Caption: Climbing wall at the Arc waste management facility. Photo credit: Naima Kraushaar-Friesen

In 2020, approximately 599,000 tonnes of waste was processed in the facility. Deep beneath the facility's leisurely surfaces we witnessed the process by which Copenhagen's waste is repurposed into energy. The waste first arrives by trucks into a hanger where it is dumped into a colossal pit. Two enormous clamps then shuffle the waste before transferring it to an incinerator, producing heat. A portion of the heat is directly funnelled into district heating for roughly 90,000 households, while another portion is used to run turbines and generate electricity for approximately 80,000 households. The entire process leads to an average of 500,000 tonnes of emitted carbon every year.


Caption: The two clamps at the Arc used to shuffle and move waste.

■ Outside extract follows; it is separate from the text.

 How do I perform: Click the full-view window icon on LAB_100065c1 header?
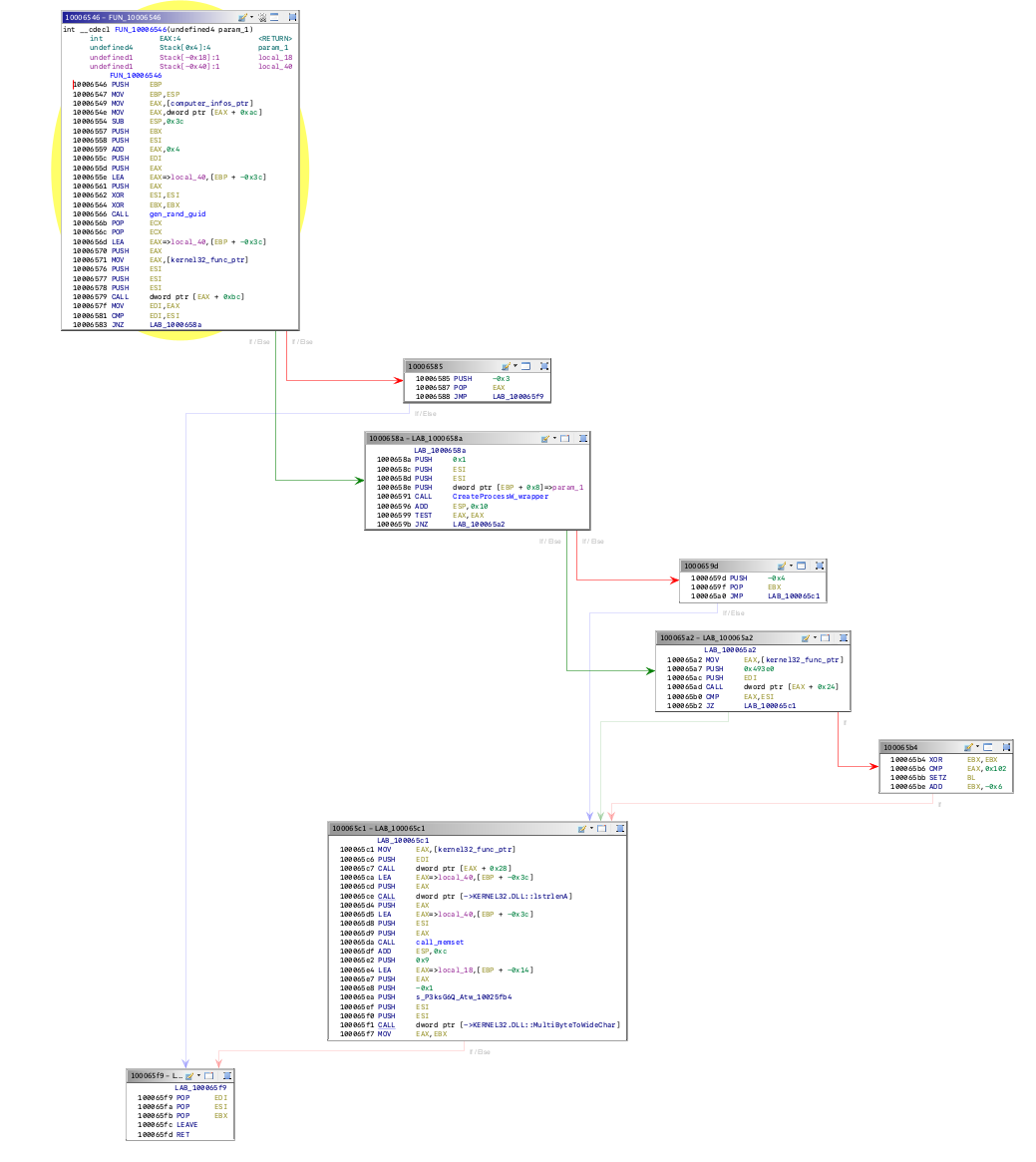click(601, 829)
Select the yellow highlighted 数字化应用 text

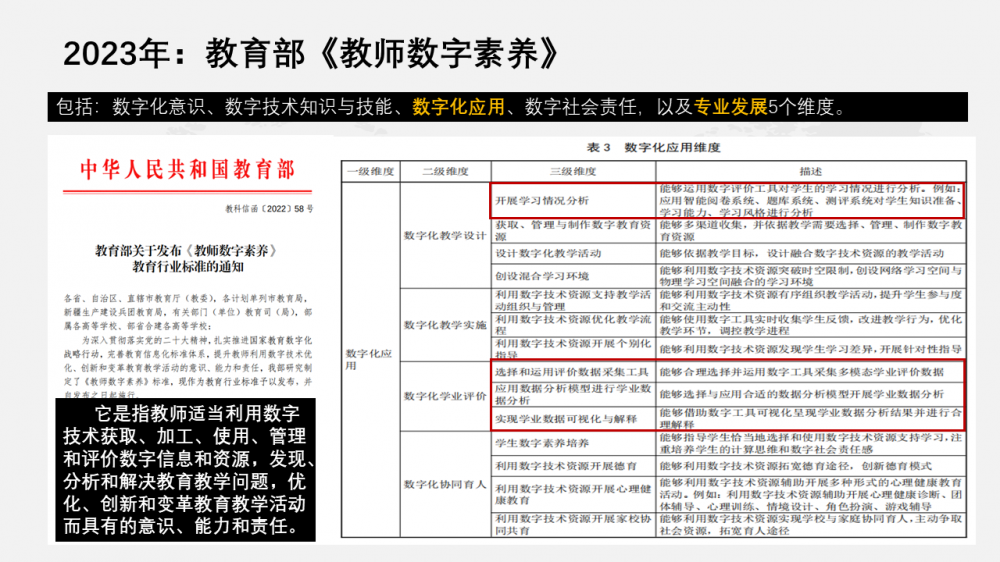coord(458,107)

Photo credit: Inge-Merete Hougaard.

Retrofitting the Arc with carbon capture and storage technology is expected to be a significant contribution to the city of Copenhagen's plan to become a carbon-neutral city by 2025. The Carbon Capture Cluster Copenhagen, or C4 for short, is a consortium project bringing together Arc, a public company owned by the municipality of Copenhagen and a number of other waste management, energy and transport companies with the aim of capturing half a million tonnes of carbon by 2025 and up to 3 million tonnes thereafter. Thus far, only a pilot CCS plant has been trialled, capturing a negligible amount of carbon, which was immediately released upon capture. The purpose of this pilot was simply to demonstrate that the technology 'worked'. However, within the next two and half years, the consortium, if successful in its applications for EU funding, expects full scale CCS technology, which would require an entirely new building (roughly as large as the current facility) to be both built and become operational to capture the full 500,000 tonnes of produced carbon.


Caption: Participants of the Net Zero course gathered around the location where the pilot CCS technology had been placed a few months prior to our visit. Photo credit: Inge-Merete Hougaard.


This visit demonstrated the power and problems of techno-optimistic visioning in the construction of climate targets. For example, when asked why the 2025 carbon capture target was half a million tonnes, the Arc representative's response was simply that that was what the facility currently emitted and hence needed to achieve for the city of Copenhagen to meet its own climate target. However, this isn't the first time that promises of rapid and large-scale deployment of CCS have been made by politicians and companies. Indeed, the past three decades has witnessed numerous cycles of hype for and subsequent abandonment of CCS projects, while the mere promise of these technologies has had real impacts in sustaining old (and even justifying the creation of new) carbon-intensive practices. In the case of Arc, C4 and the city of Copenhagen's (perhaps unrealistically) ambitious climate goal, the promise of this CCS project could be diverting the focus of policy-making away from reducing the overall waste, energy and carbon consumption of the city, while simultaneously running the risk of not delivering on the promised emissions removal.

While the course has given me many valuable conceptual and empirical insights for the critical study of climate science and policy, what I've come to value the most from this experience are the connections forged with other PhD students who, like me, are working to make sense of the current moment of socio-environmental crisis and energy transition. The course provided an exciting platform to meet and bond with potential future colleagues in our common field of environmental and energy social sciences and humanities.


Caption: Group photo of the participants of the Net Zero Course. Photo credit: Jens Friis Lund.